A conversa na mesa, durante o jantar, passou pelo futebol, pela política, pela gastronomia, pelas viagens e parara agora na literatura. O Jaime brincava, dizendo que lia um pouco de tudo, desde que não fossem tratados médicos e ensaios clínicos, coisa que estava farto de ler. O Tiago, por sua vez, afirmava com um ar muito sério que a melhor literatura que conhecia era a Playboy e a Hustler, o que provocava gargalhadas aos restantes convivas.
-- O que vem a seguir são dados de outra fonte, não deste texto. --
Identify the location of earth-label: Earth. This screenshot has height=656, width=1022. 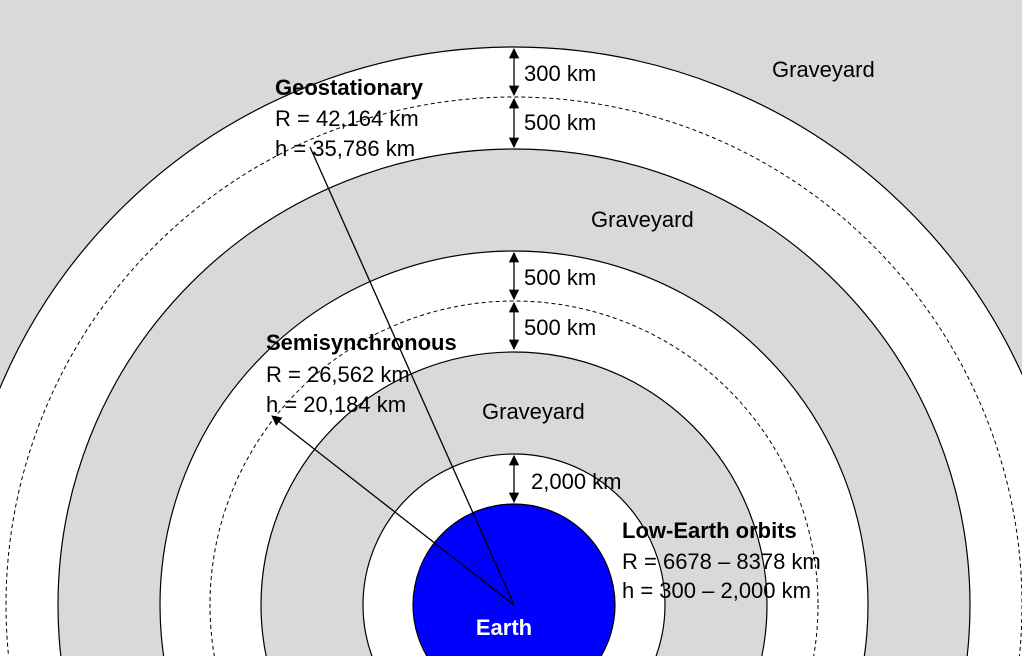
(504, 628).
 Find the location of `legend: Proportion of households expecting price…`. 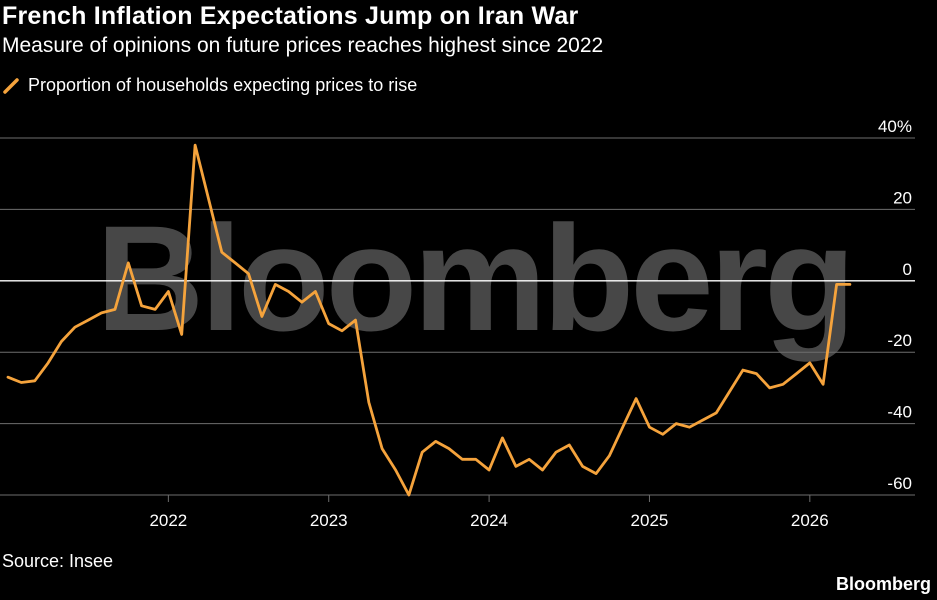

legend: Proportion of households expecting price… is located at coordinates (210, 86).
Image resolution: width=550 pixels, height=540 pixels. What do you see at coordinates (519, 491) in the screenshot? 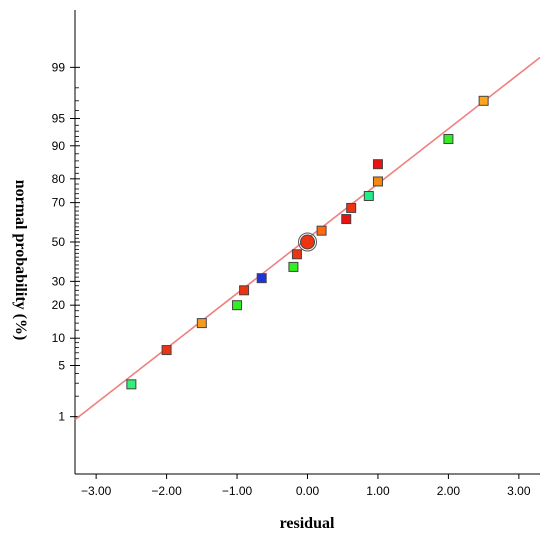
I see `x-tick-label: 3.00` at bounding box center [519, 491].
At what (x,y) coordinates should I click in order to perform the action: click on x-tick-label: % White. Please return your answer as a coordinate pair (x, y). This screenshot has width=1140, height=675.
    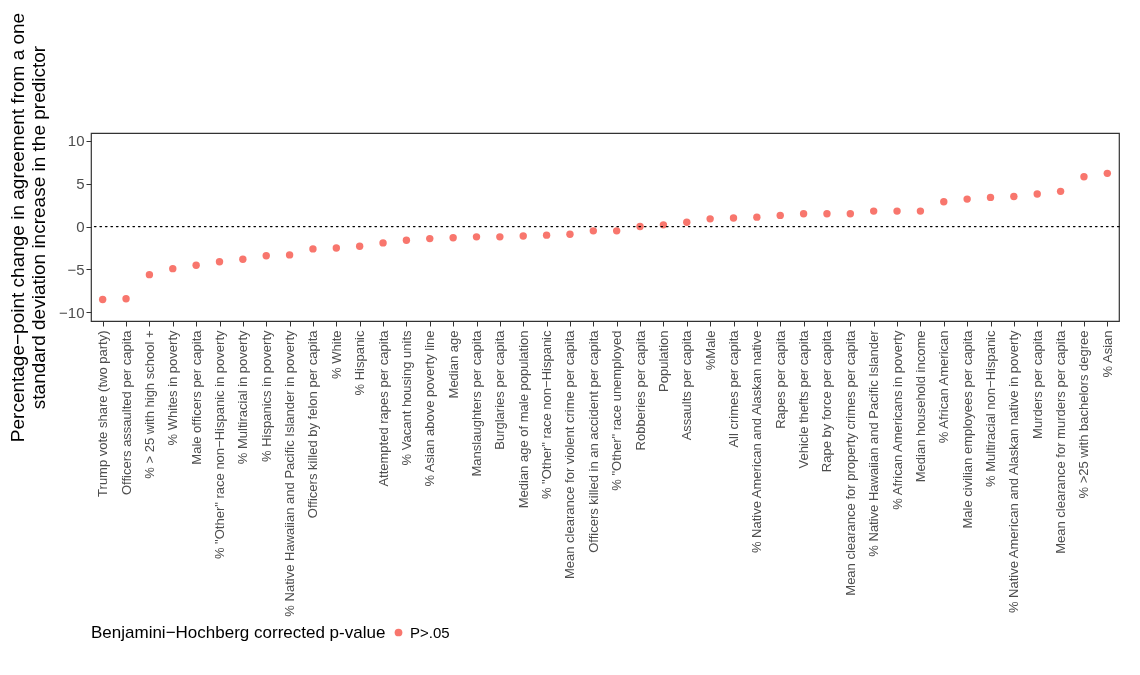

- O Tiago tem um ar calmo, mas como vês é divertidíssimo… - sussurrou-me a Mariana – ...isso e um Casanova de primeira.
- A sério?
- Ele não perde a oportunidade de seduzir uma mulher bonita. Nós costumamos brincar com ele e dizer-lhe que já deve ter percorrido o alfabeto três vezes.. Mas podes ficar descansada, - continuou – que o João não é nada assim. Por falar nisso: queres que seja eu a levar-te a casa ou preferes que seja ele? Sê sincera, por favor, e não me enroles!
- Ah, tu afinal planeias estas coisas! Estava certa, eu! És um diabo.
- Continuo à espera de resposta.
- Que pergunta, Mariana! Quero que sejas tu, ou melhor, era suposto seres tu, até eras tu que me ias buscar hoje, só que entretanto...
- Estás a enrolar-me.
- Quero que seja ele, - admiti, baixando ainda mais o tom de voz, apesar do barulho na mesa – mas ao mesmo tempo não quero. É complicado, Mar, sinto-me uma adolescente palerma com borboletas na barriga por um homem que mal conheço.
- Estás parvinha, só pode! Achas que lá por ter acontecido o que aconteceu que vais morrer para a vida e que não podes apaixonar-te de novo? Pelo menos admites que ele te provoca borboletas na barriga, o que já é óptimo! O próximo passo vai ser admitires que isso não é apanágio exclusivo da adolescência!
- Tens razão. - concordei entre suspiros – Não é que não seja normal sentir isto, acho é que não queria senti-lo. Sabes que tenho tudo sob controlo há meses e sinto que posso perder esse controlo quando estou com o João, percebes?
- Percebo isso tudo, mas perder o controlo não é necessariamente mau, Camila! Acho que estás é a pensar demasiado nas coisas, deixa-as fluir e logo vês o que vai acontecendo a seguir.
- Talvez tenhas razão. Eu não sei o que isto é, ou se é efectivamente alguma coisa, já sem contar que há uma hipótese gigante de ele não sentir nadinha por mim…
- Acho que estás enganada. Conheço-o bem e não lhe és de todo indiferente, por isso não sejas complicada e pára de pensar, é tudo o que te peço.
- Vou tentar não complicar tanto, mas não prometo…
- Combinado! Não te peço mais do que isso, só que tentes. 
O João veio da outra ponta da mesa, onde entretanto estivera sentado a falar com os rapazes, e aproximou-se de nós. 
- De que tanto falam vocês? Boa coisa não é de certeza… - atirou, a sorrir.
- Nada de especial, - cortou a Mariana – só coisas de mulheres, não é, Camila?
- Sim, futilidades sem interesse nenhum: vernizes, malas, roupas… - completei.
- Como se eu acreditasse nisso! – contrapôs ele.
- Na verdade, a Camila estava a dizer-me que estava um pouco cansada, mas eu estava a tentar convencê-la a ficar mais um pouco pois não me apetecia ir já embora.
- Eu posso levá-la, – ofereceu-se ele, prontamente – e assim tu podes ficar o tempo que quiseres. Também estou cansado. Tive uma semana difícil no escritório.
- Antes tu que eu, Joãozinho! - provocou a Mariana. - Enquanto o chefe anda entretido contigo não me chateia a mim!
Ficaram os dois a olhar para mim.
- Pode ser, obrigada…quero dizer, a boleia - agradeci desajeitadamente – estou um pouco cansada, de facto.
O João despediu-se rapidamente dos rapazes e atirou um “adeus” às mulheres enquanto eu peguei no casaco e na mala. A Madalena percebeu que ele ia levar-me a casa e ficou notoriamente amuada. Cruzei o olhar com o dela e senti um arrepio mau na espinha, como se ela me estivesse a ameaçar com os olhos.